Outro discurso que, a meu ver, considero como derivado da organização subjetiva do discurso capitalista, mas esse sim já com uma escritura formalizada, é o discurso do a-viciado proposto por Aurélio Souza. Em seu livro, Aurélio nos pede “tolerância e conveniência para seguir sua heresia”. Mas não acho que esteja sendo herege; muito pelo contrário. A meu ver, ele está acompanhando Lacan nessa outra lógica discursiva. Um dado que traz em seu livro é que muitas vezes essas apresentações da clínica atual não são consideradas por alguns como possíveis de serem tratadas pela psicanálise. Talvez fizesse sentido essa afirmação se ainda pensássemos uma subjetividade exclusivamente organizada pelo discurso do mestre, cujas intervenções estivessem orientadas pela lei do significante. Entendo que o discurso do a-viciado propõe um caminho para pensar essa clínica.

Para finalizar, vou compartilhar mais uma reflexão.
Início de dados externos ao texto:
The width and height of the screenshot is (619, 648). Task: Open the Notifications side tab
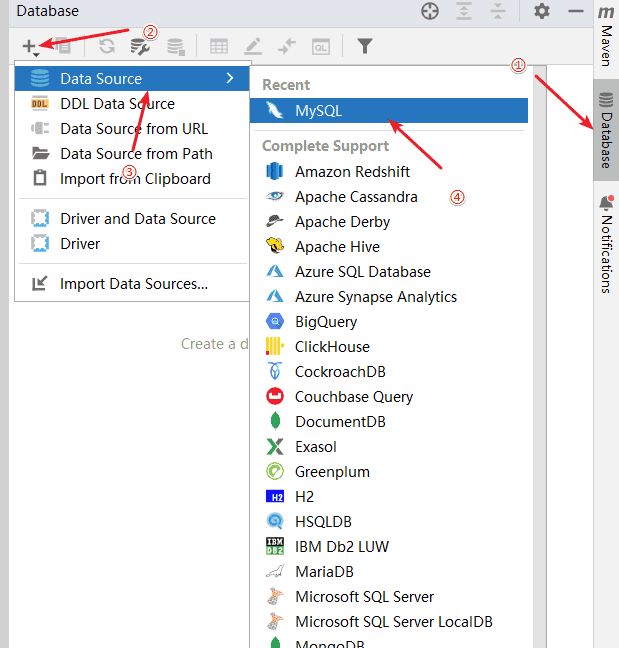coord(606,245)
Se considerarmos as três conferências de Roma, constatamos, a meu ver, uma sequência lógica muito interessante. Na década de 50, proferiu a conferência “Função e Campo da fala e da linguagem em psicanálise” em que apresentava sua teoria significante para os italianos, além de dizer que o psicanalista deve ser capaz de alcançar a subjetividade de seu tempo. Na segunda conferência, que é “Do discurso do psicanalista”, fala da teoria significante a partir do seu conceito de Um, mas considera o agravante do discurso capitalista, cujo “pequeno truque”, operado no discurso do mestre, afeta o S1. Mas nesse momento, para mim, não fica evidente uma proposta de tratamento para essa subjetividade organizada por outra lógica discursiva. E na terceira conferência de Roma, intitulada “A terceira”, Lacan propõe a organização da cadeia borromeana muito próxima da versão final. Se seguirmos esse fio, será que não poderíamos pensar que é na terceira conferência que existe uma proposta para se pensar um tratamento psicanalítico possível para esses casos da clínica atual? Será que nesse momento não se fez disco?

Relembro a citação do início do meu trabalho:

 A terceira ela volta, é sempre a primeira, como diz Gérad de Nerval. Objetaremos que faça disco (disque)?